Zu den Beschränkungen zählt auch das Einfuhrverbot von Software, besonders, wenn dies die Kriterien des dual use betrifft, also eine Verwendung sowohl im zivilen als auch militärischen Zusammenhang. Die BAFA definiert unter Einfuhr „die Lieferung von Waren aus Drittländern in das Inland oder das übrige Zollgebiet der EU sowie die Übertragung von Software oder Technologie, einschließlich ihrer Bereitstellung auf elektronischem Weg für Empfänger im Inland“.
Sicherheit im Fokus

Software als Gefahrenquelle für Sabotage und Spionage.
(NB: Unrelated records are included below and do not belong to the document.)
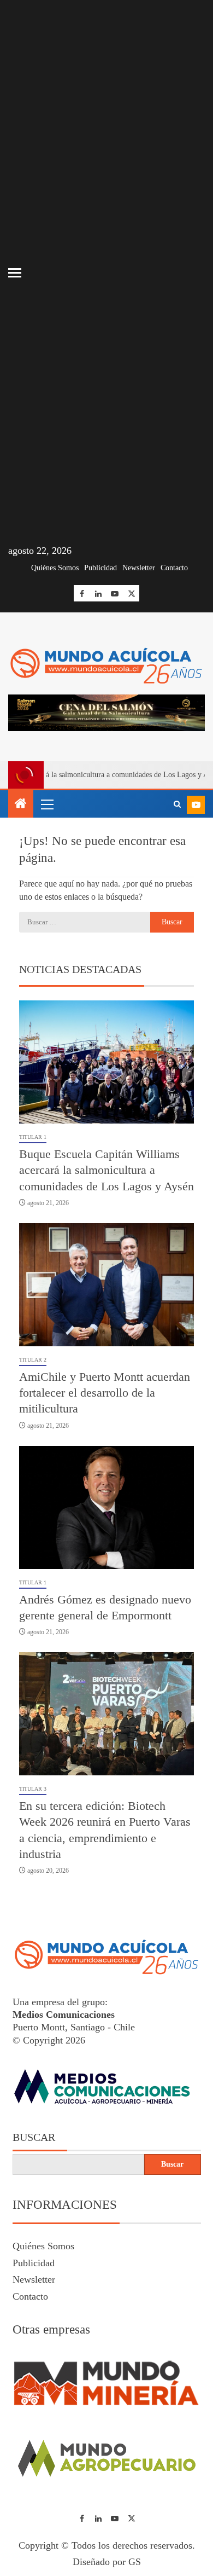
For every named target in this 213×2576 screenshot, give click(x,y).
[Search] (177, 804)
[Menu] (46, 804)
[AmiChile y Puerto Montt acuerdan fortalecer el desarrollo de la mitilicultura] (106, 1284)
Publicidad (100, 568)
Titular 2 (32, 1360)
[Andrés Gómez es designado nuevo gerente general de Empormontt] (106, 1507)
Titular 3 (32, 1789)
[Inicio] (21, 804)
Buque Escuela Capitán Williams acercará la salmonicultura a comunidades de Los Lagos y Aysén (106, 1170)
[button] (46, 804)
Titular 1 (32, 1137)
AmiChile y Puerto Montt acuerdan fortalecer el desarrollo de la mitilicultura (104, 1393)
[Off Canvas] (14, 272)
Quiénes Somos (55, 568)
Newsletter (138, 568)
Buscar (34, 2137)
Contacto (174, 568)
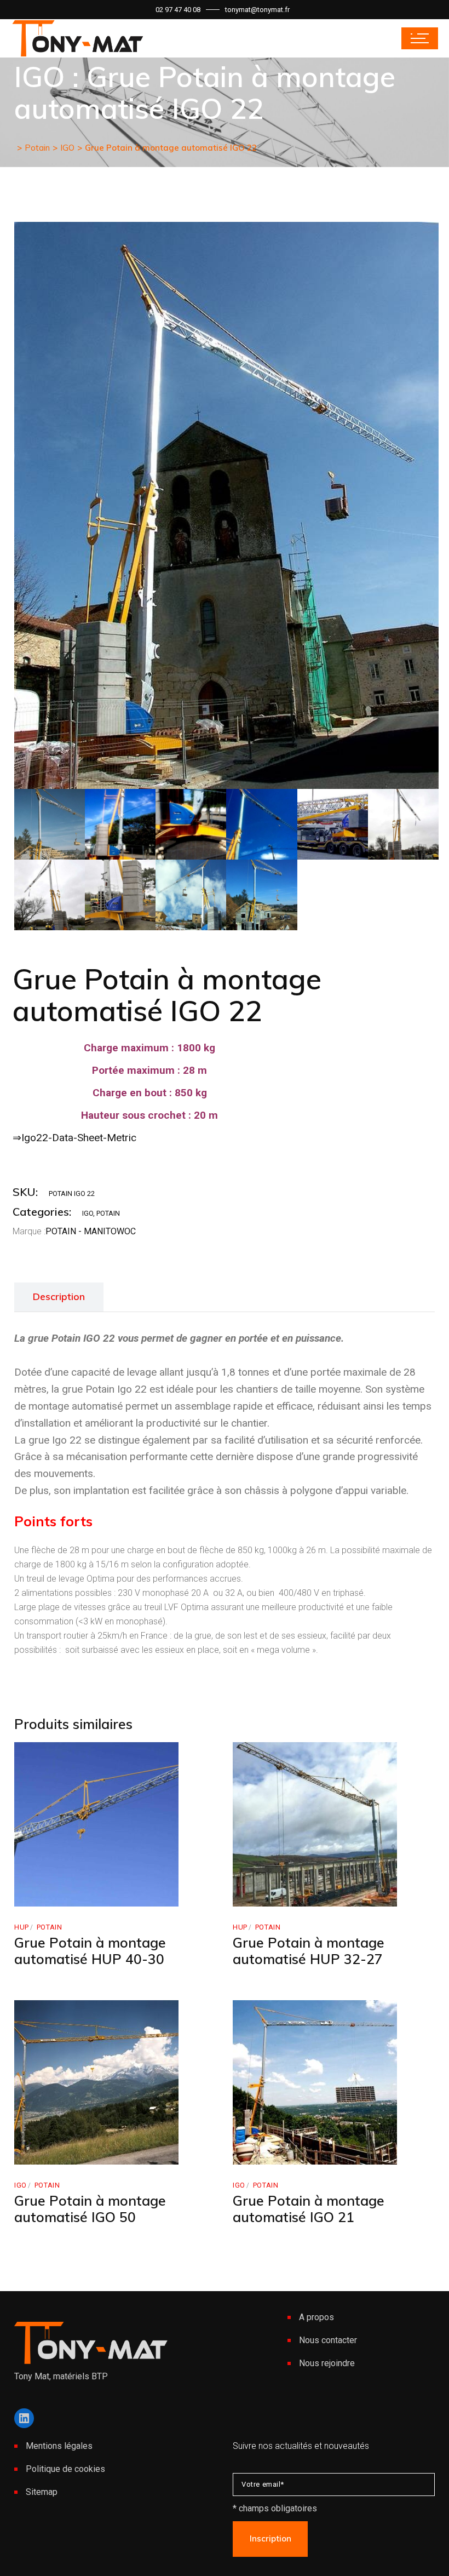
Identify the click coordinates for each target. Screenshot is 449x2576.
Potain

Selbst das BSI warnt vor Produkten aus Russland, die manipuliert sein könnten. Quelle: stock.adobe.com / Pungu x
Damit sollen nicht nur Einnahmequellen für Russland verhindert werden, bei dem Software-Verbot geht es auch um sicherheitstechnische Aspekte. Der russische Geheimdienst gilt als sehr kompetent beim Diebstahl geheimer Daten und bei versteckten Implementation von Schadsoftware, was auch über Softwarebestandteile passiert, die sich im Programmcode einer Software verstecken und via Internet mobilisiert werden können. Das Bundesamt für Sicherheit in der Informationstechnik (BSI) etwa im Jahr 2022 mitteilte, als die russische Antivirensoftware Kaspersky Sicherheitsbedenken hervorrief. „Ein russischer IT-Hersteller kann gegen seinen eigenen Willen gezwungen werden, Zielsysteme anzugreifen, oder selbst als Opfer einer Cyber-Operation ohne seine Kenntnis ausspioniert oder als Werkzeug für Angriffe gegen seine eigenen Kunden missbraucht werden.“ Der Einsatz von Kaspersky wurde im letzten Jahr in den USA verboten. Obwohl russische IT-Firmen Verdächtigungen dieser Art meist vehement von sich weisen, ist die Furcht groß, dass russische Softwarelösungen im Sinne des Cyberkrieges instrumentalisiert werden können.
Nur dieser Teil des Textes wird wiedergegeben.